§ **TASK INSTRUCTIONS**
Starting at the line that contains "800x379 pixels. How", transcribe every remaining line of the data below exactly, and omit all pictures.

§ **MATERIAL FOR THIS TASK**
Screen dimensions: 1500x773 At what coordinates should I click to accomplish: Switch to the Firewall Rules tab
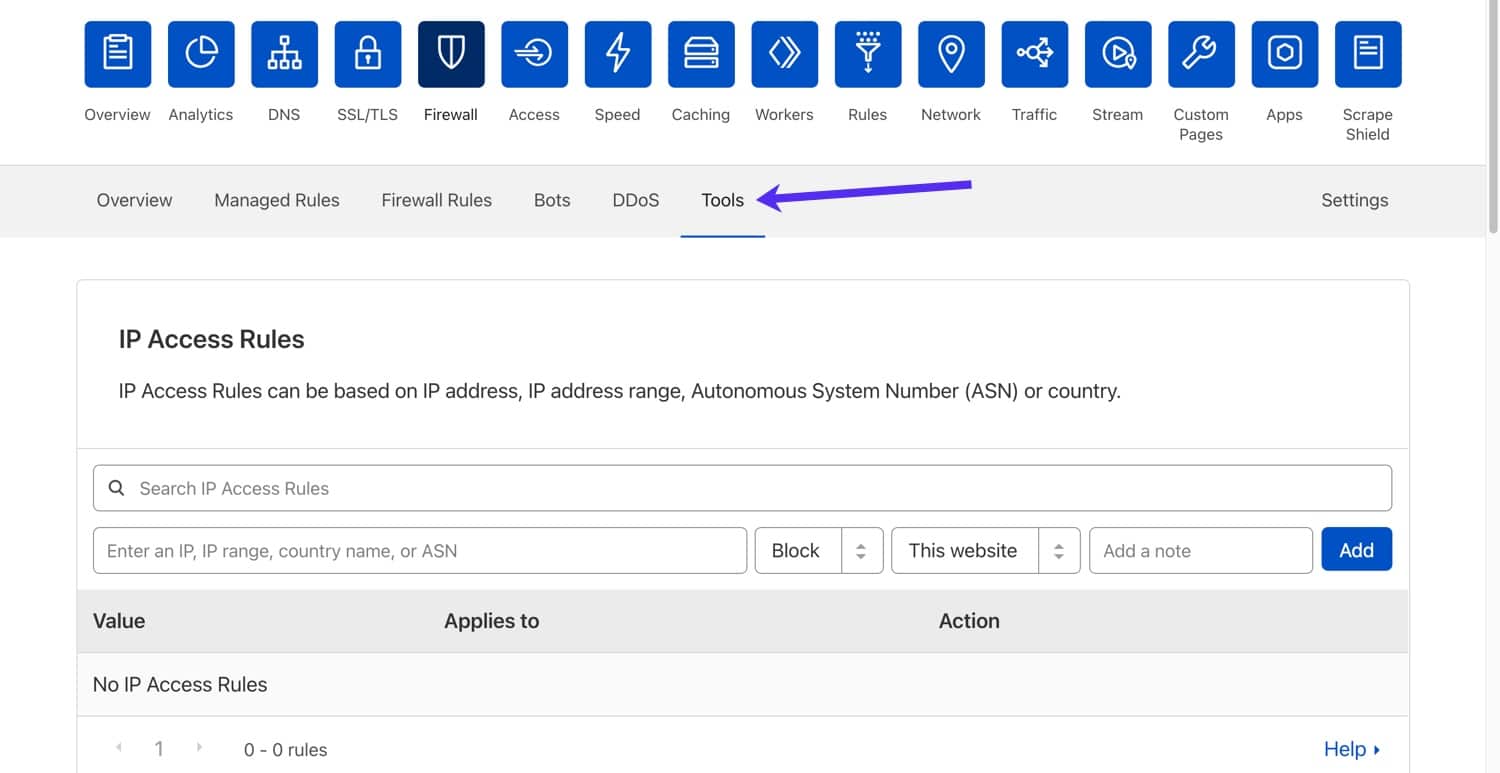437,200
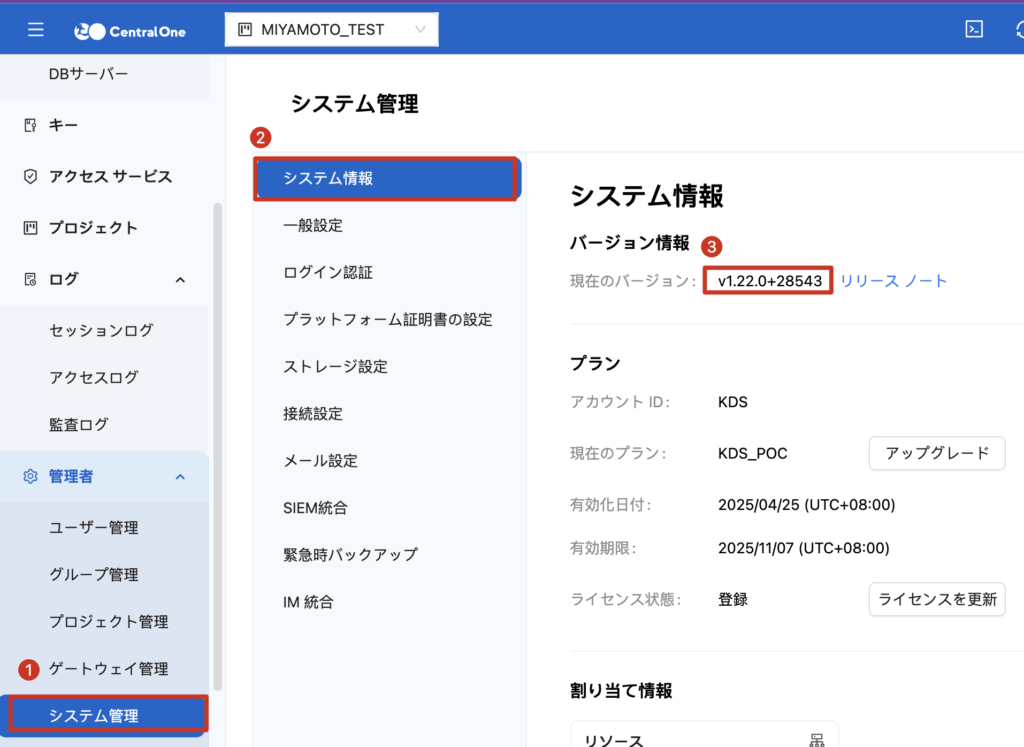1024x747 pixels.
Task: Open the MIYAMOTO_TEST project dropdown
Action: [x=331, y=30]
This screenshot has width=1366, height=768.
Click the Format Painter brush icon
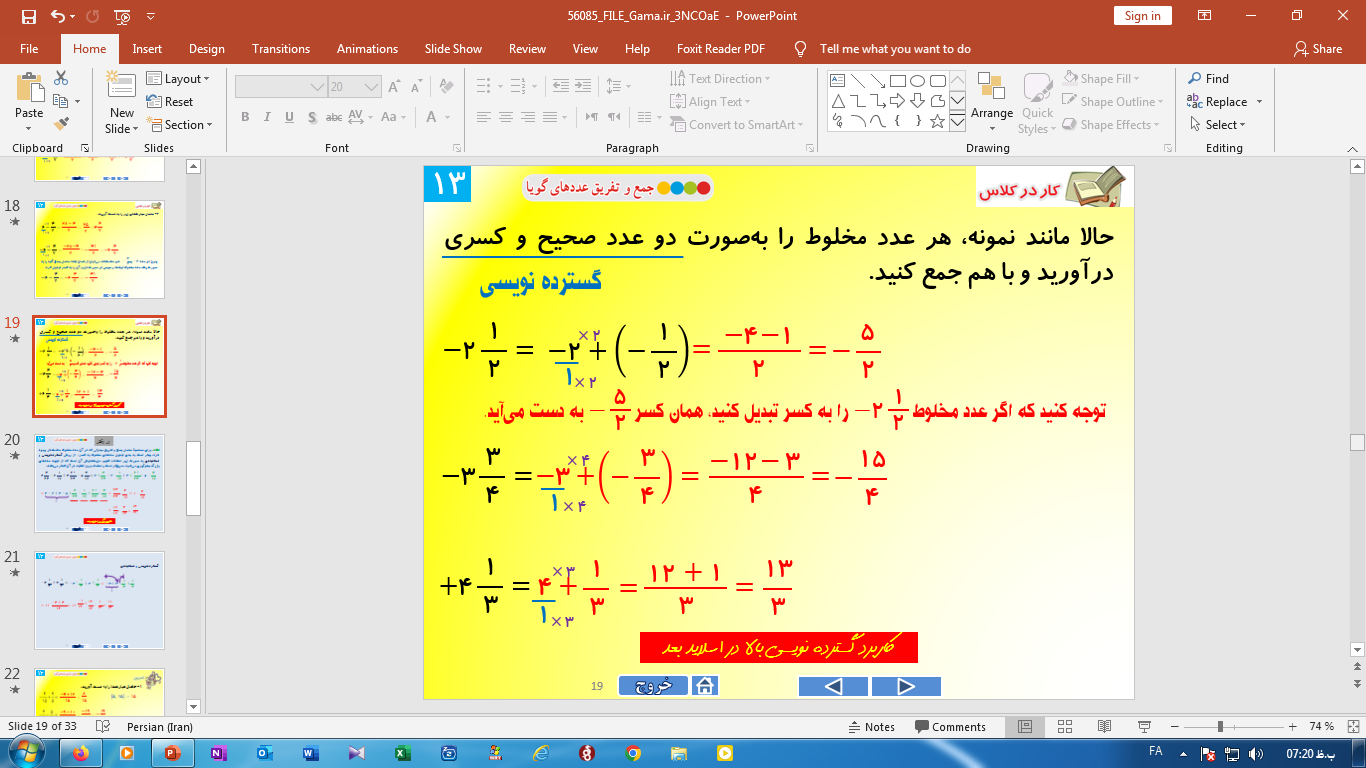(x=61, y=124)
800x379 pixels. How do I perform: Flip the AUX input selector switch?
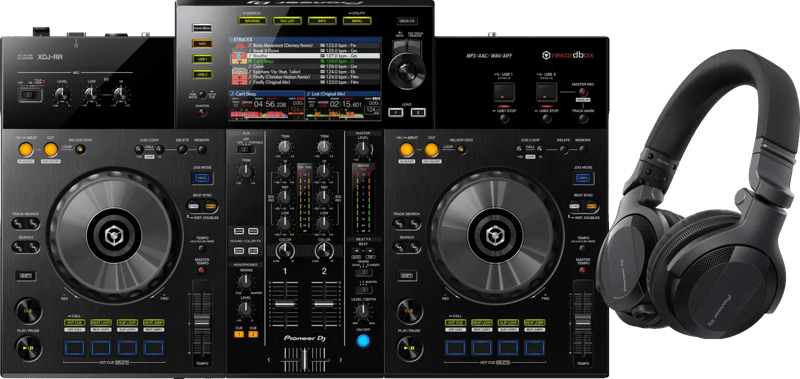[x=246, y=149]
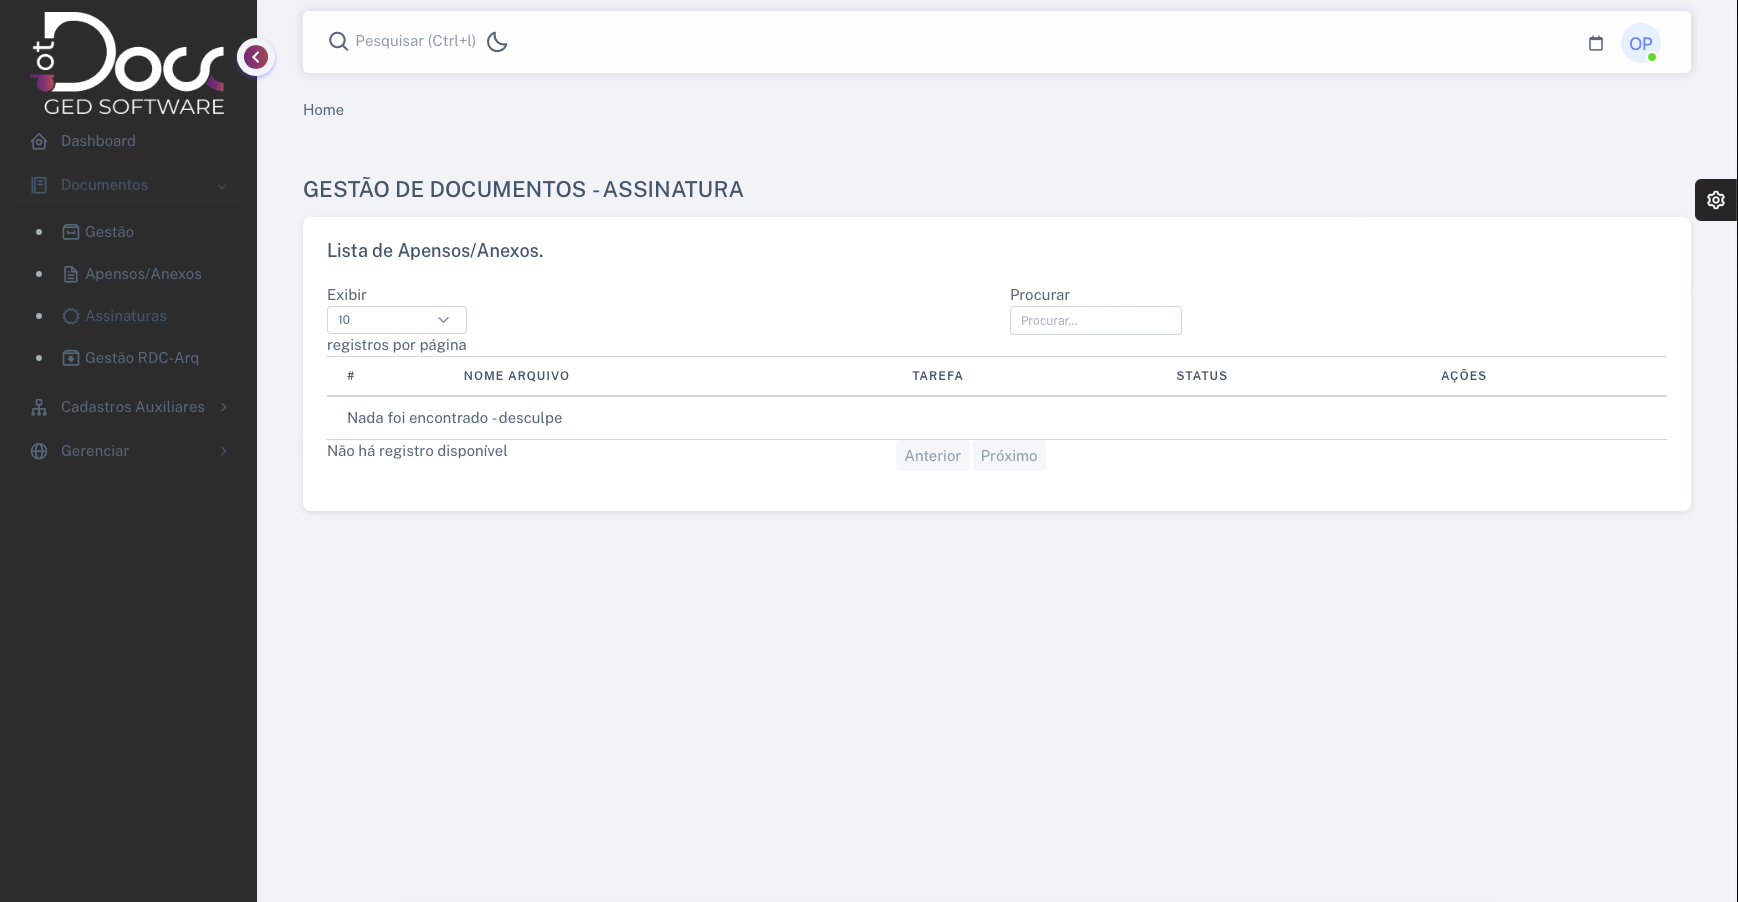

§ **SOLVED EXERCISE**
800x379 pixels. How do I perform: Flip the AUX input selector switch?
[x=246, y=149]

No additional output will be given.